DATA:
_ _ _ _
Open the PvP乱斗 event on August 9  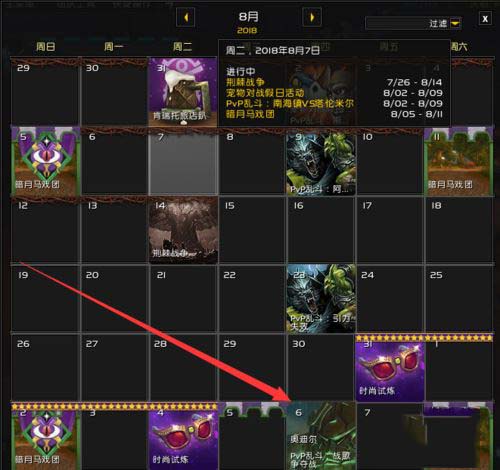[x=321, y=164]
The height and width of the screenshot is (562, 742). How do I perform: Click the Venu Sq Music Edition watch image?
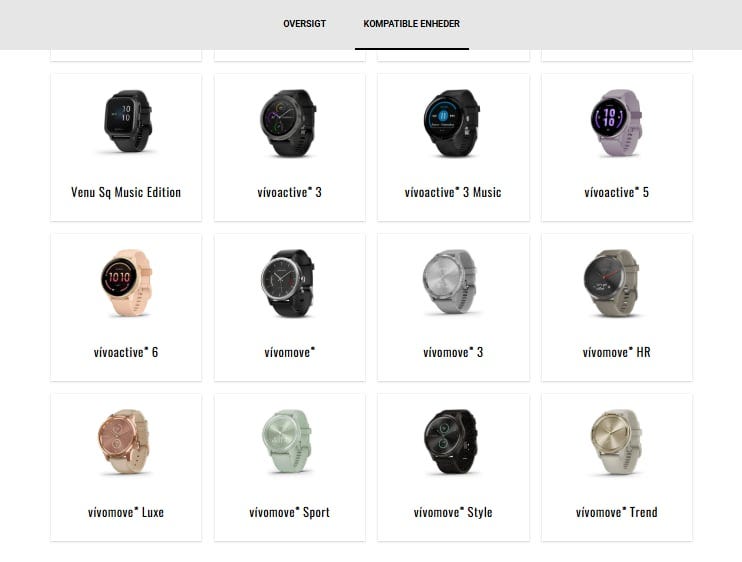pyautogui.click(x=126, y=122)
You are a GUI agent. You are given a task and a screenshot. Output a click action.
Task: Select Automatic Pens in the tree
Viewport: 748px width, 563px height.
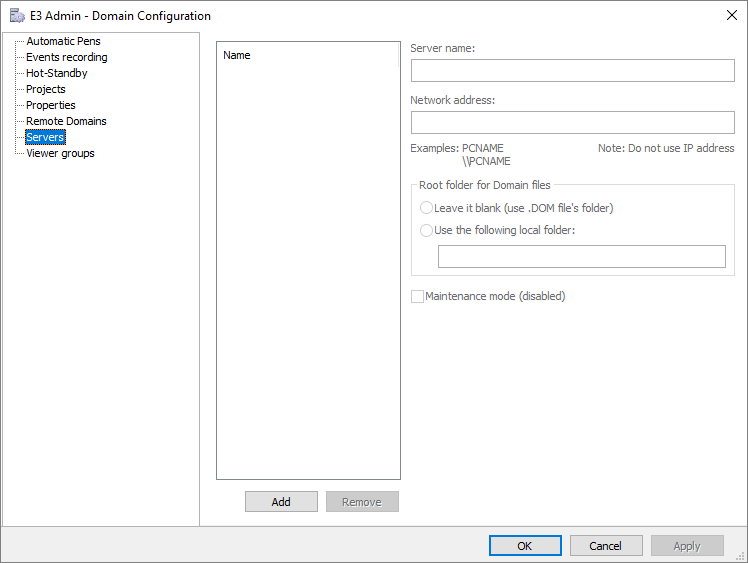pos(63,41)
_ _ _ _
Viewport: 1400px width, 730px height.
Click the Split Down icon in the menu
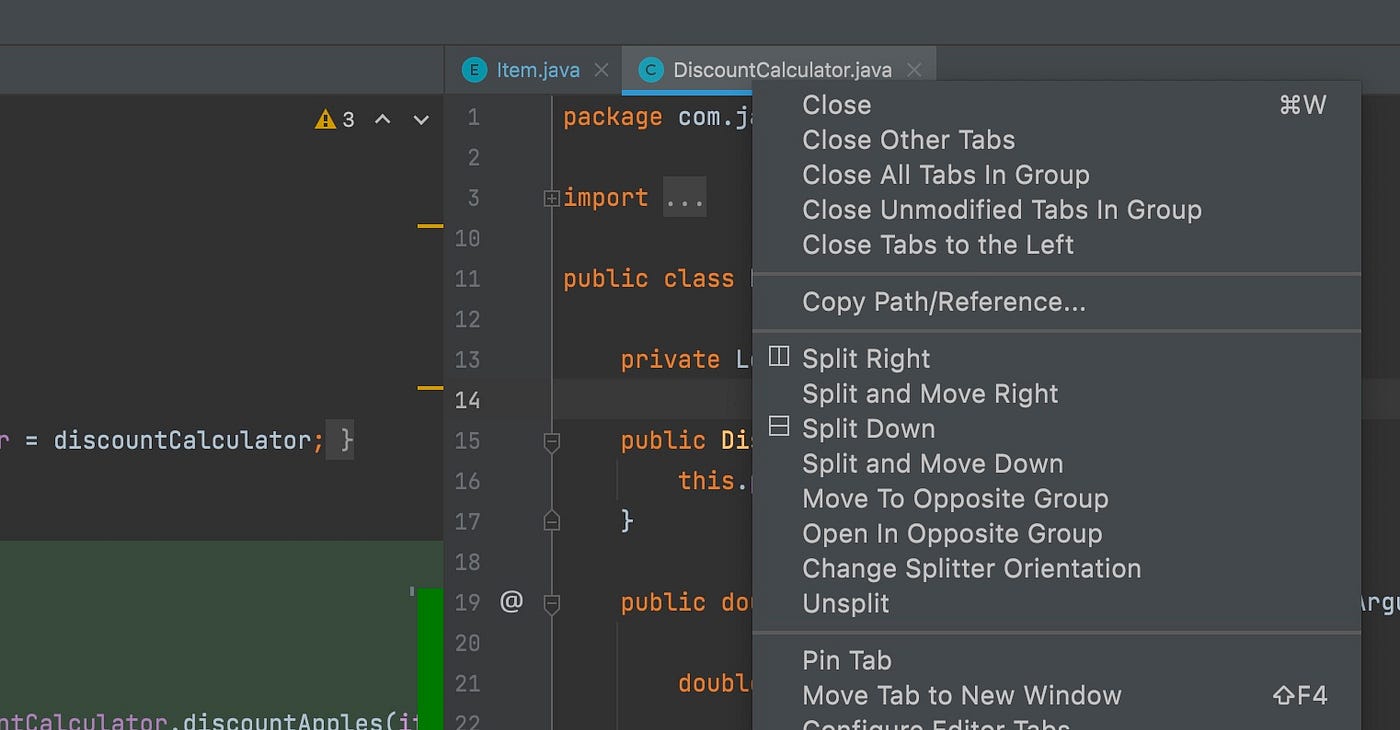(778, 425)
_ _ _ _
Please copy out every row above that contains the word "width".

The height and width of the screenshot is (562, 742). How do I perform: Click the Venu Sq Music Edition watch image?
Viewport: 748px width, 563px height.
Viewport: 1400px width, 730px height.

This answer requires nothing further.